▸ Work required
Write out the following data word for word, leaving out the pictures.

— begin Exercise material —

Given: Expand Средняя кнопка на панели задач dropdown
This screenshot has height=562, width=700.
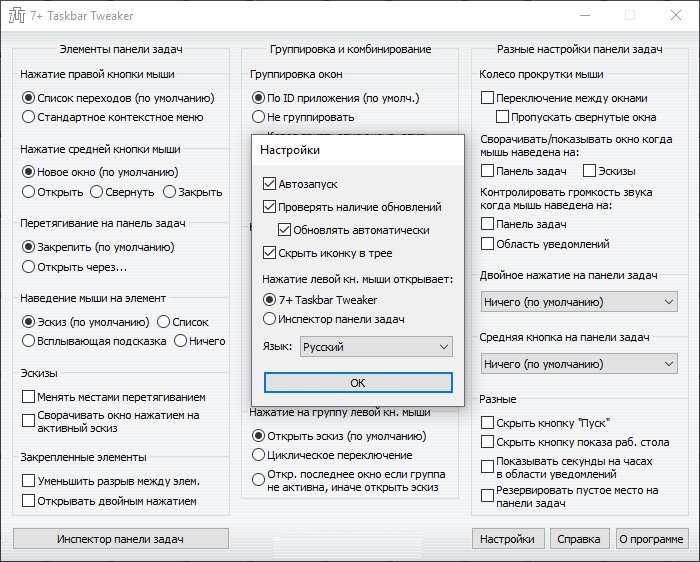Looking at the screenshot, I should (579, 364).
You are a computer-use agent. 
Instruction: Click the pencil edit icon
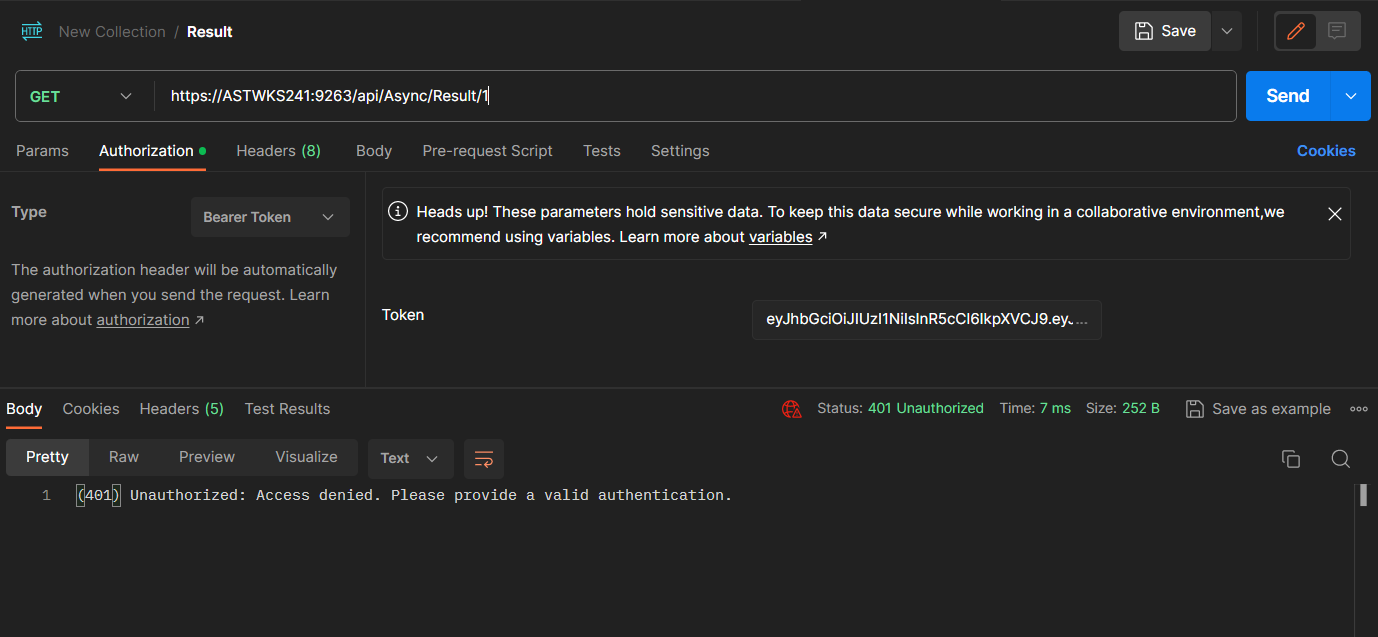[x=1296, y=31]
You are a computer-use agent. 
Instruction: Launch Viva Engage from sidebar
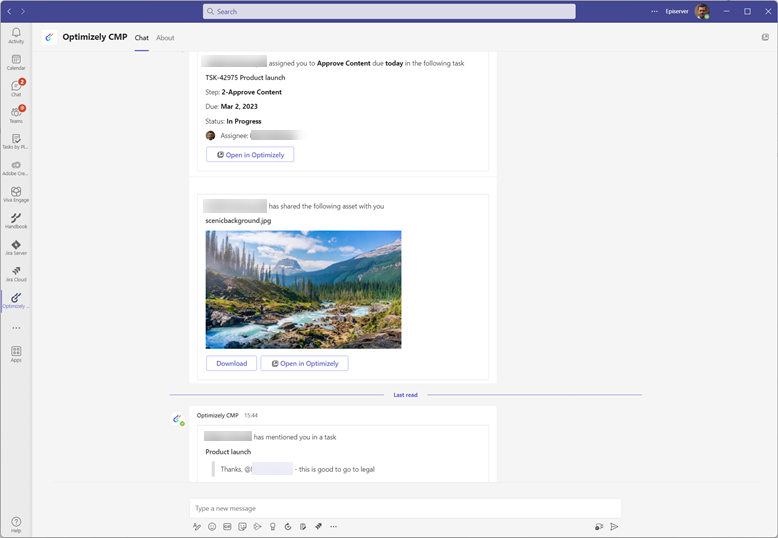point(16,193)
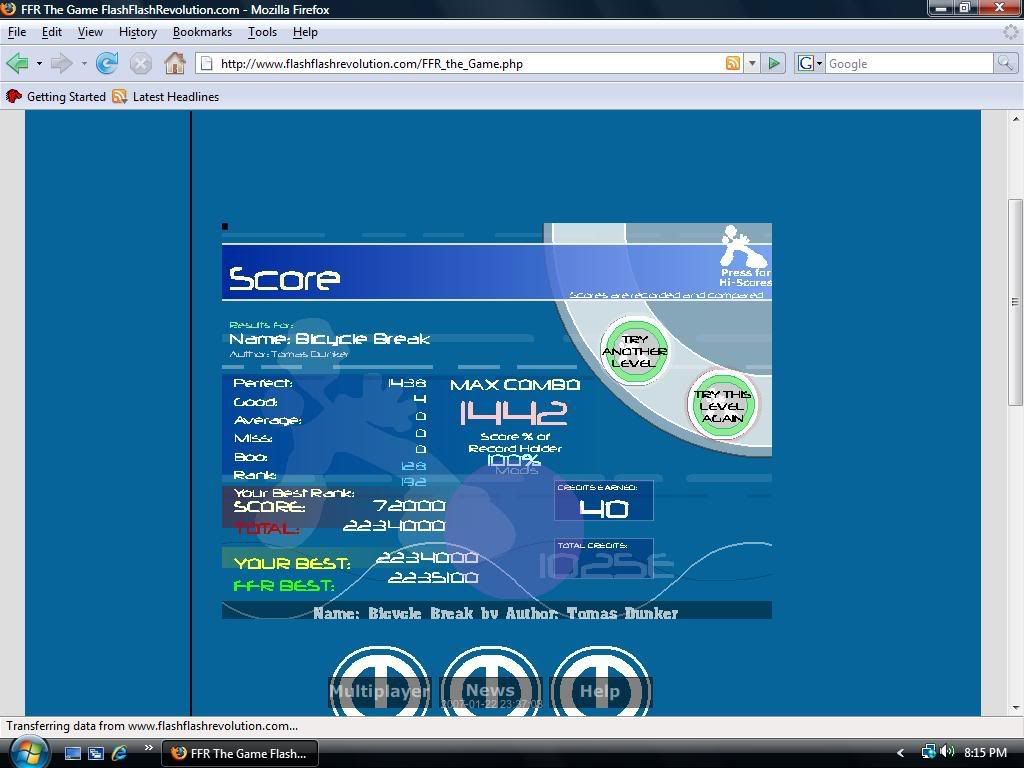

— end Exercise material —

▸ Written solution
Given: Expand Средняя кнопка на панели задач dropdown
This screenshot has height=562, width=700.
Looking at the screenshot, I should (579, 364).
You are a computer-use agent. 
Instruction: Click the pencil edit icon
[x=1296, y=31]
You are a computer-use agent. 
Instruction: Launch Viva Engage from sidebar
point(16,193)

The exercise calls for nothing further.